• **Exercise aim**
Please reproduce the consciousness passage word for word, starting at "After a couple" and ending at "the mystery entirely.".

• **Extract**
I sat in a dentist’s-type chair as two doctors wired up my scalp for electrical readings and then brought what looked like a garden hose and nozzle up to my head. They applied harmless magnetic pulses to my cranium. A conscious brain should electrically reverberate. If I were a philosophical zombie, pretending to be sentient but not actually having any interior life, my brain would thud like a cracked bell.

After a couple of hours, the doctors gave me my test results: I was conscious. I was pretty sure of that already, and now the world has proof.

But a yes-or-no measurement says nothing of the qualities that conscious experience has – the qualia, such as the delightful mushiness of stepping on slush or the monotony of a dog walk. This gap between inner sensations and measurable brain signals – known as the hard problem of consciousness – seems insurmountable. But recently, neuroscientists have been upping their game, making much finer-grained distinctions of sensations and signals that could crack the mystery entirely.

Already, this “structural” approach is revealing whether different people experience colour, emotions and other sensations in the same way – addressing the perennial philosophical question: is my red the same as your red? “We’re at the end of the first phase of consciousness science and the start of the second,” says physicist Johannes Kleiner at the University of Bamberg in Germany.

• **Information given**

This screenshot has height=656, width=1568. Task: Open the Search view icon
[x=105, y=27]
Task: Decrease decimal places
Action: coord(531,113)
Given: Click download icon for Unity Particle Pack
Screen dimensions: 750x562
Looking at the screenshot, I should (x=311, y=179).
---
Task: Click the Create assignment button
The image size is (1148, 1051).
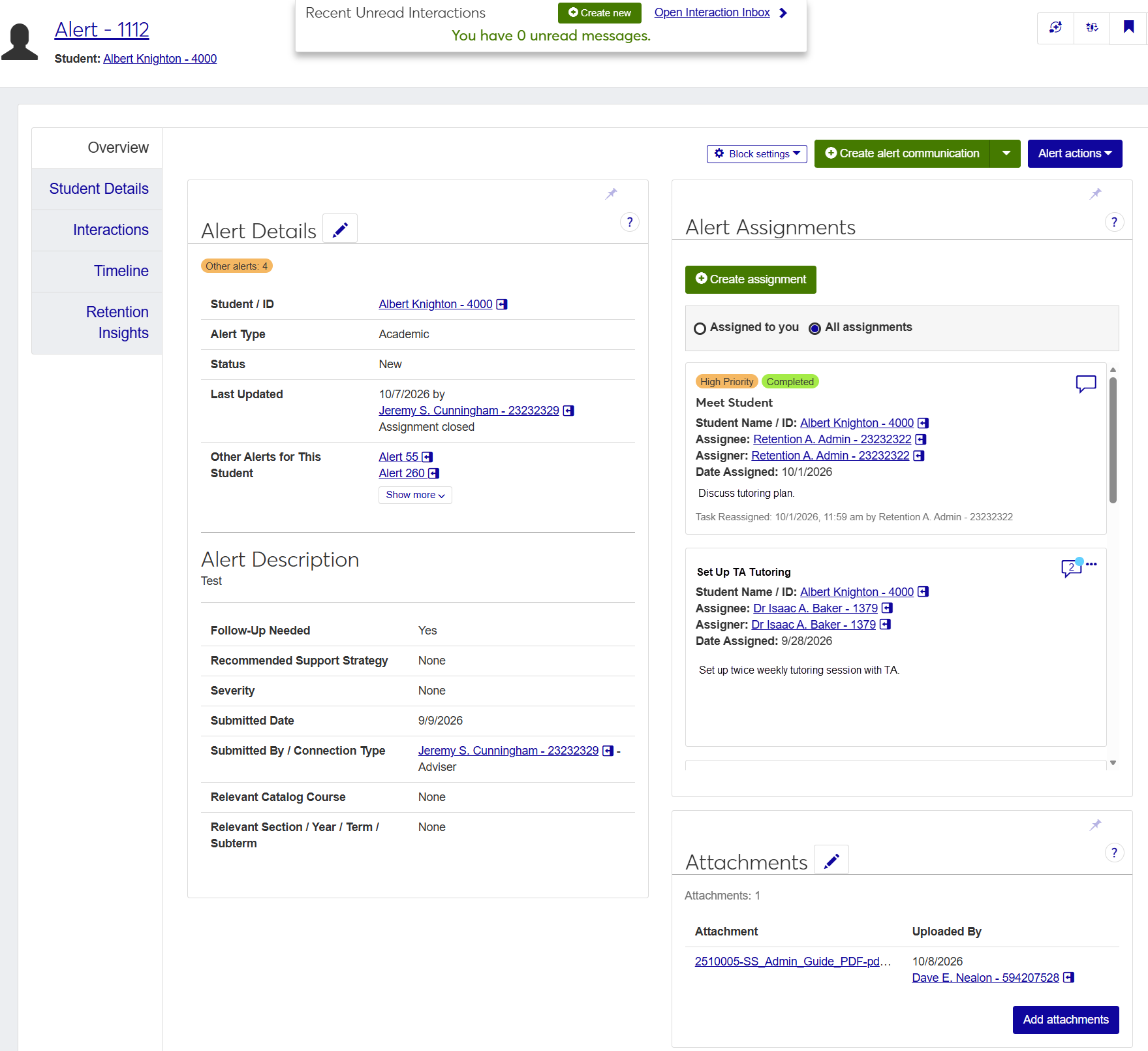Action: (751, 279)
--
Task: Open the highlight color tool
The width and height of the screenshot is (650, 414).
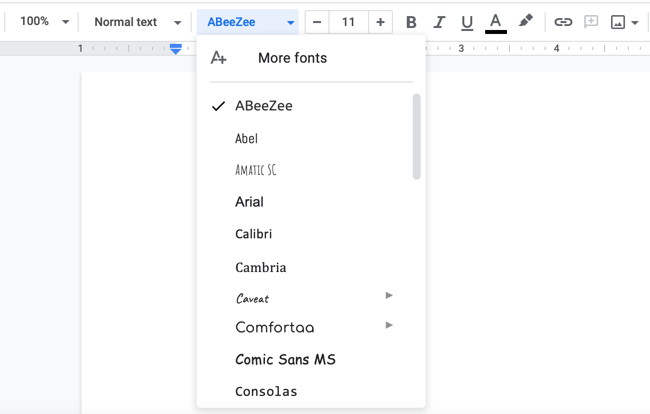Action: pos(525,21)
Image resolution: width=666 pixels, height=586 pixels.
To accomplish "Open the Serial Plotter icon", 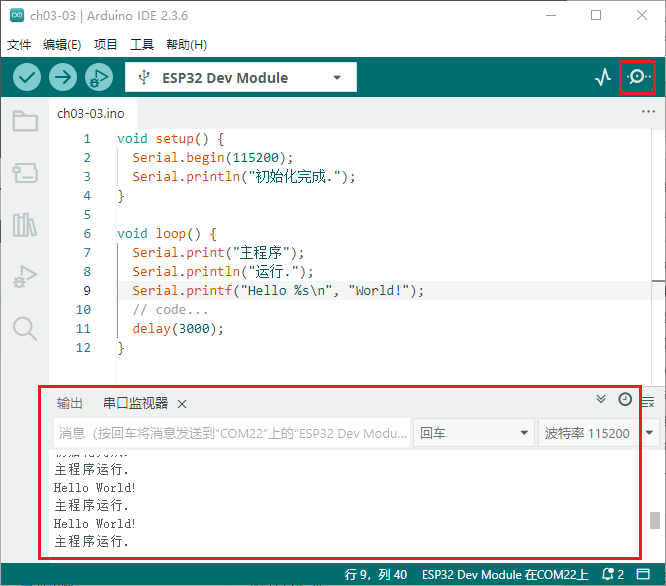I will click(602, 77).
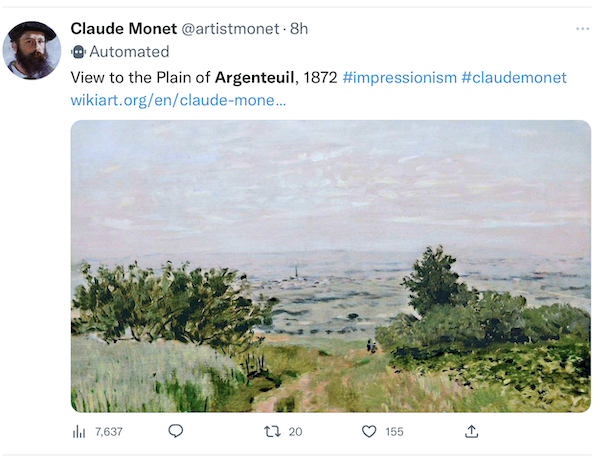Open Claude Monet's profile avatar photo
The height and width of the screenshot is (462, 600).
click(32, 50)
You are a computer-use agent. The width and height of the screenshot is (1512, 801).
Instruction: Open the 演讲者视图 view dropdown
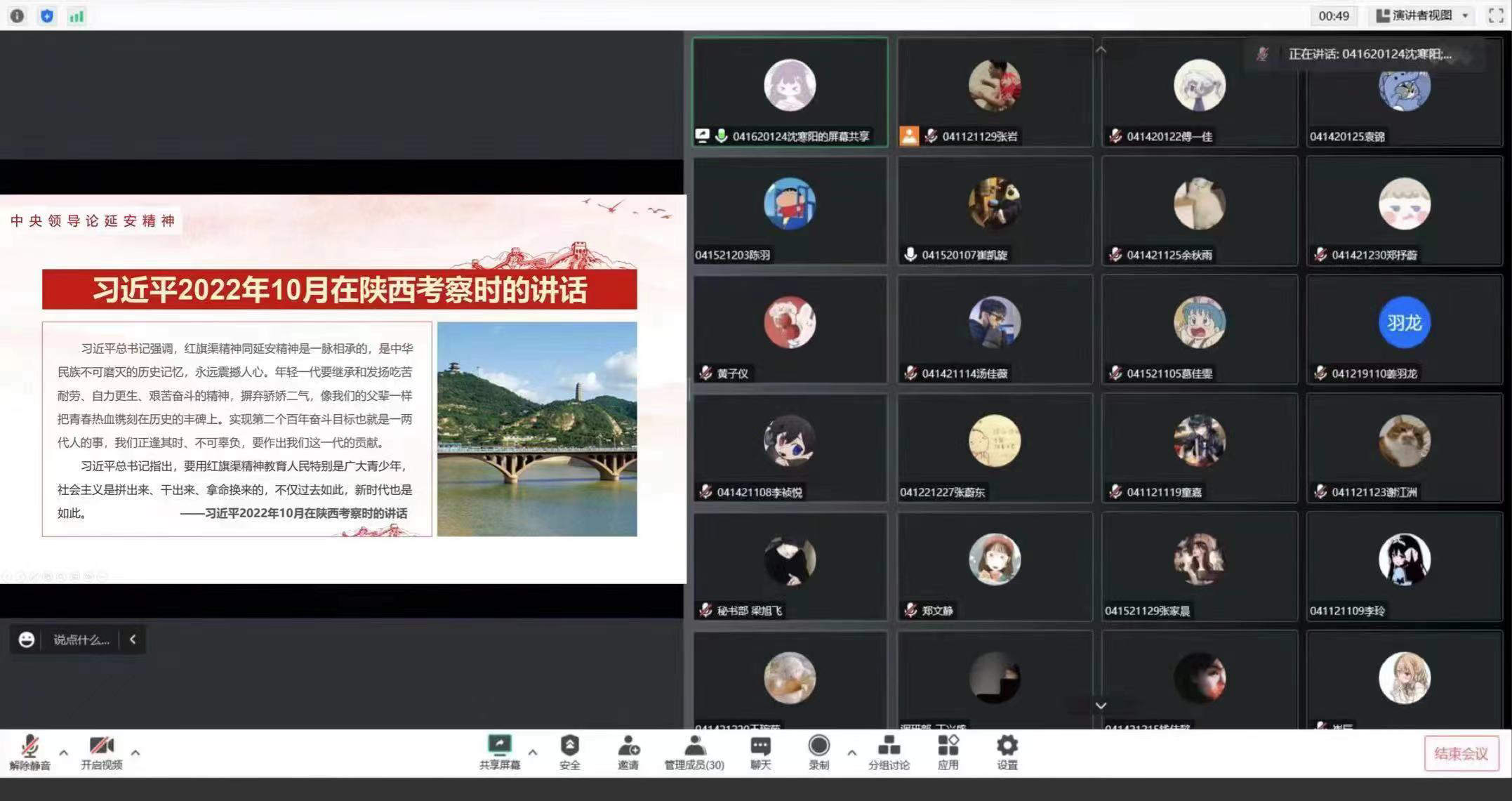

• **Solution to this task**
After a couple of hours, the doctors gave me my test results: I was conscious. I was pretty sure of that already, and now the world has proof.

But a yes-or-no measurement says nothing of the qualities that conscious experience has – the qualia, such as the delightful mushiness of stepping on slush or the monotony of a dog walk. This gap between inner sensations and measurable brain signals – known as the hard problem of consciousness – seems insurmountable. But recently, neuroscientists have been upping their game, making much finer-grained distinctions of sensations and signals that could crack the mystery entirely.